1. Cf. also Daniel 13:42: The prayer of Susanna.
2. Ps. 36:10-15: "Yet a little while, and the wicked shall not be: and thou shalt seek his place, and shalt not find it. But the meek shall inherit the land: and shall delight in abundance of peace. The sinner shall watch the just man: and shall gnash upon him his teeth. But the Lord shall laugh at him: for He foreseeth that His day shall come. The wicked have drawn out the sword: they have bent their bow. To cast down the poor and needy, to kill the upright of heart. Let their sword enter into their own hearts: and let their bow be broken." Ps. 33:22: "The death of the wicked is very evil: and they that hate the just shall be guilty."

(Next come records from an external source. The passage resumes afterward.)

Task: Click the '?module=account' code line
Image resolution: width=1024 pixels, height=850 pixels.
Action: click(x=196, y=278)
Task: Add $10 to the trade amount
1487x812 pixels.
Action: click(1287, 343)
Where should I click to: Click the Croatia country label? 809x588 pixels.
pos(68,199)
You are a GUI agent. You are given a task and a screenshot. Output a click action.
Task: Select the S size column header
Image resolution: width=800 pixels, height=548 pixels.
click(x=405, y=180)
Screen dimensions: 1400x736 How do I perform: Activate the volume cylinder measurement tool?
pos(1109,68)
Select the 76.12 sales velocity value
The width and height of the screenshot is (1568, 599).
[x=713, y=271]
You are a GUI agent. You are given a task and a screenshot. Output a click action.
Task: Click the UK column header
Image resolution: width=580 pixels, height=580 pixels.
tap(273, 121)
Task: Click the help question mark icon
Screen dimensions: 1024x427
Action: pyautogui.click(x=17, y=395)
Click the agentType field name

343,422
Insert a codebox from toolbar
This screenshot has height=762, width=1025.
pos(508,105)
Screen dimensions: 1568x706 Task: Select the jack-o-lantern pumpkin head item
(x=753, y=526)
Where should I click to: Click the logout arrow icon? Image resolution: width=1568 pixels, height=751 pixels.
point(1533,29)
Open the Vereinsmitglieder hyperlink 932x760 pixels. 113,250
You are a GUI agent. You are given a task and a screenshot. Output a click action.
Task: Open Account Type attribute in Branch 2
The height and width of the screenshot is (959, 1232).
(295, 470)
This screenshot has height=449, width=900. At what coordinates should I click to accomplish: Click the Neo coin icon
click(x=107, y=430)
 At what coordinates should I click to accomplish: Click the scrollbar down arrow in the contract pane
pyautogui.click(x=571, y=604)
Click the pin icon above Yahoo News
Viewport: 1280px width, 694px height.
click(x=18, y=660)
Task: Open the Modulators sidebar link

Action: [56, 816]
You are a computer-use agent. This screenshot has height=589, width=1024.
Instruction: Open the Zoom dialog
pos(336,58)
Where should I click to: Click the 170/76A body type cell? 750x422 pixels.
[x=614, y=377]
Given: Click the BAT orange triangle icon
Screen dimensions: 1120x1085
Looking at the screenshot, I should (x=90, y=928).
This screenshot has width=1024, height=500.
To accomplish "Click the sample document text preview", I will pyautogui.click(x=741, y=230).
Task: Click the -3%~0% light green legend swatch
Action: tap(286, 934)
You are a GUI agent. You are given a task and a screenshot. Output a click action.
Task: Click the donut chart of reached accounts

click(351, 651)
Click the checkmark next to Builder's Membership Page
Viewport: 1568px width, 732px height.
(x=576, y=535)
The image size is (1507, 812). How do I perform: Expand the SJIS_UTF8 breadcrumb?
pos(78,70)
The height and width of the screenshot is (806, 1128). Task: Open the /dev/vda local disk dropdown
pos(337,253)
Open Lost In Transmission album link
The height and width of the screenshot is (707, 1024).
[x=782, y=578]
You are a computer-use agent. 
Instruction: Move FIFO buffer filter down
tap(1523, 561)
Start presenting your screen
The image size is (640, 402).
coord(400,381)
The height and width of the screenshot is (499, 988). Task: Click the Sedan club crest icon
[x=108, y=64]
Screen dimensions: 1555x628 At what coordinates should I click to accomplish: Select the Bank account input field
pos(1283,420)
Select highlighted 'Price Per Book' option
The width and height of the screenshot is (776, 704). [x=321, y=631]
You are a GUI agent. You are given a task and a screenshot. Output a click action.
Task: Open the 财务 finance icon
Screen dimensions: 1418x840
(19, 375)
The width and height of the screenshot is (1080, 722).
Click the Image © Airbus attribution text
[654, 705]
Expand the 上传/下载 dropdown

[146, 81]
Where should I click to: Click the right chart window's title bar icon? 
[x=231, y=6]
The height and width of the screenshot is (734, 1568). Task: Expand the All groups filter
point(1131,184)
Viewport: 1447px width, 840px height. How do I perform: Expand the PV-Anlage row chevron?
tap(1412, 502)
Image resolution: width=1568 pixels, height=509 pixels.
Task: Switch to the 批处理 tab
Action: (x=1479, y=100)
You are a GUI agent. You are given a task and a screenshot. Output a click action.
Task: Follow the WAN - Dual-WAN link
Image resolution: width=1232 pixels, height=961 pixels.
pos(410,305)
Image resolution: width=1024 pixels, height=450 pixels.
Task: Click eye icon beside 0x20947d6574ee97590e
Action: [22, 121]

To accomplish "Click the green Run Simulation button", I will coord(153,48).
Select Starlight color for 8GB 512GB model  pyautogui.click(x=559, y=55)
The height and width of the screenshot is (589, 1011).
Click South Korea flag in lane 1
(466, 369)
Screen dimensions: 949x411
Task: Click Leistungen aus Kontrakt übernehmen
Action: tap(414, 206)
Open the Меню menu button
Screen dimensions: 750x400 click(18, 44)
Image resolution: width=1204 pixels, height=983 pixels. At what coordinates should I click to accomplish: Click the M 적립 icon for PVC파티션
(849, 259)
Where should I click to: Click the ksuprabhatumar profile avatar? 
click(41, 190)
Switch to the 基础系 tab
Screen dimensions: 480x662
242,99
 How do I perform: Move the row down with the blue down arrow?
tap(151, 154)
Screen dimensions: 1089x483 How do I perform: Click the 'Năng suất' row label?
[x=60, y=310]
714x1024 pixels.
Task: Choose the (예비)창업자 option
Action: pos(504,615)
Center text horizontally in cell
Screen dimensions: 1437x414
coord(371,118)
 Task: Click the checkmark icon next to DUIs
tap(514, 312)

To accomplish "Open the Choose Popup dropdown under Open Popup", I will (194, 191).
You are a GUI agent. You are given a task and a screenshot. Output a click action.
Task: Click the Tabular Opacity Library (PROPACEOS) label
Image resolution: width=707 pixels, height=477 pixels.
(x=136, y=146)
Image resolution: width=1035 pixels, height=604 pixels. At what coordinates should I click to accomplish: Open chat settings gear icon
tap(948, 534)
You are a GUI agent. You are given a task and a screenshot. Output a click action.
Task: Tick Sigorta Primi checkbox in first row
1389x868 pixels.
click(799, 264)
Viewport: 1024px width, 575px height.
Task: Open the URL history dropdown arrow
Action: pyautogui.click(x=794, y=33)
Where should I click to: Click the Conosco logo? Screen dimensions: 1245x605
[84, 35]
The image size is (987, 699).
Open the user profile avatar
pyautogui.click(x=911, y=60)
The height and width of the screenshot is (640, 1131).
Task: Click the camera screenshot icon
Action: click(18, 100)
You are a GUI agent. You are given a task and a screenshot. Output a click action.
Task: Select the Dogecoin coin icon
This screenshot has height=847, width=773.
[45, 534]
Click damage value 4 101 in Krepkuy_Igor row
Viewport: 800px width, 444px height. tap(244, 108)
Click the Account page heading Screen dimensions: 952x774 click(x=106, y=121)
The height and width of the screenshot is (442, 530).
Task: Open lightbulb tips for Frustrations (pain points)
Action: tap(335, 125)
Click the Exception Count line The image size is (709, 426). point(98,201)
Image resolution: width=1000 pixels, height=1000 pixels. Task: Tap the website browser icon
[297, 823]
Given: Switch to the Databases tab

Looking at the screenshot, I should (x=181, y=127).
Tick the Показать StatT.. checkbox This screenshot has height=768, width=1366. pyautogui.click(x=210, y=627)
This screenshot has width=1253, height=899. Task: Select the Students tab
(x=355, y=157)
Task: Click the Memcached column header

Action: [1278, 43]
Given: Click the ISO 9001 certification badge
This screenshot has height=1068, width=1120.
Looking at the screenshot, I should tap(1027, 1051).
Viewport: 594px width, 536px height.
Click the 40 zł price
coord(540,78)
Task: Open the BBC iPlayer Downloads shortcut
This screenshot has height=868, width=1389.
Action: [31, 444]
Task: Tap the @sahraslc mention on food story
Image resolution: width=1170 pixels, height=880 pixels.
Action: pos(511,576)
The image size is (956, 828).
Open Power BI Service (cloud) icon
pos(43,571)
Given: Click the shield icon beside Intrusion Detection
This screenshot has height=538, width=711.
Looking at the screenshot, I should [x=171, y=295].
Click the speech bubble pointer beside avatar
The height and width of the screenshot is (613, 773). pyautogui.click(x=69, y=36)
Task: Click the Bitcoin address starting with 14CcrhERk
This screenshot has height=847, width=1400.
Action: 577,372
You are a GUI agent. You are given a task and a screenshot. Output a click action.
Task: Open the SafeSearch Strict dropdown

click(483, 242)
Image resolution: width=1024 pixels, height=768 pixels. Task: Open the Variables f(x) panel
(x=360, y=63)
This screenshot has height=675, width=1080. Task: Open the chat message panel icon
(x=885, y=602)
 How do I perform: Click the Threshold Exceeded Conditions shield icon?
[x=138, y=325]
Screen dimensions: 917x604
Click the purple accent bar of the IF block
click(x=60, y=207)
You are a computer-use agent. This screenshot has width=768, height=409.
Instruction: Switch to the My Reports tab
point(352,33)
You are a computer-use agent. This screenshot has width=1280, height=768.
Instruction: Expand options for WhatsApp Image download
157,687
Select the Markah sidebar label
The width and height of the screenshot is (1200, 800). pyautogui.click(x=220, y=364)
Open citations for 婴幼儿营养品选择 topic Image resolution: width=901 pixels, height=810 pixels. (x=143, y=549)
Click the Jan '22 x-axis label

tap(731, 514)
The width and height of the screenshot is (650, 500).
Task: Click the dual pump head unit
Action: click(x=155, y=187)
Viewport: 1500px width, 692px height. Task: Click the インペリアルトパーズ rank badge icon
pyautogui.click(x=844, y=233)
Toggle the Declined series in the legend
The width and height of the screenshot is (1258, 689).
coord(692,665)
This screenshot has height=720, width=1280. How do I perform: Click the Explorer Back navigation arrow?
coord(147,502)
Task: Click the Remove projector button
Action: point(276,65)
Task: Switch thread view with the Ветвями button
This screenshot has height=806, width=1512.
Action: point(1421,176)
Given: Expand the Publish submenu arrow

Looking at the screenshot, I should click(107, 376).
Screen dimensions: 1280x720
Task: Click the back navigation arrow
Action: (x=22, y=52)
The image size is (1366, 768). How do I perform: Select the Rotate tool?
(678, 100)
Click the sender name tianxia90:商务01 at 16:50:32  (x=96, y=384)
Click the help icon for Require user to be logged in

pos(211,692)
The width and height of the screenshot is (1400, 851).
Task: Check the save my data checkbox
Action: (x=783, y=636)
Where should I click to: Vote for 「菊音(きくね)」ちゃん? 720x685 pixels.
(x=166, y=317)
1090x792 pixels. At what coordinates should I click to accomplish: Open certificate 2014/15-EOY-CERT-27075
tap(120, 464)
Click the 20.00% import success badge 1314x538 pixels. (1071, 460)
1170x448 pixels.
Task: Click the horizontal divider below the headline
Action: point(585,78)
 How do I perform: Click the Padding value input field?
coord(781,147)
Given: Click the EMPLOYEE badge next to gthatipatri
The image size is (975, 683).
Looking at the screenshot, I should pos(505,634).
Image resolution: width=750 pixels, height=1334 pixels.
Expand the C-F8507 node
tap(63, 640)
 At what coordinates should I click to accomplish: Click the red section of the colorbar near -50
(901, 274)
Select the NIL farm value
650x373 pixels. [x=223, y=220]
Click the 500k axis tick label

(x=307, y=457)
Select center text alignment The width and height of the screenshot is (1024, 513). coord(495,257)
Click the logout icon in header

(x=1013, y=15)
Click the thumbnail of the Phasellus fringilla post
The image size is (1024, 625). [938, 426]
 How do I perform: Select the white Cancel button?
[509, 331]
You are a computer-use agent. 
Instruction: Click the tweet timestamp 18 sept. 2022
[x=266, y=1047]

3. In certain difficult problems presented by the spiritual life in a concrete case --- to decide, for example, whether one who at times is in close union with God but is gravely ill, is being inspired by God in certain courses --- the outcome of the inquiry will be obscure, but whether the obscurity is from above or from below will depend upon the method pursued.
4. One of the councils of the Church says the same with St. Prosper: "That some are saved is the gift of Him Who saves; that some perish is the fault of them that perish" (Council of Chiersy, Denzinger, n.318).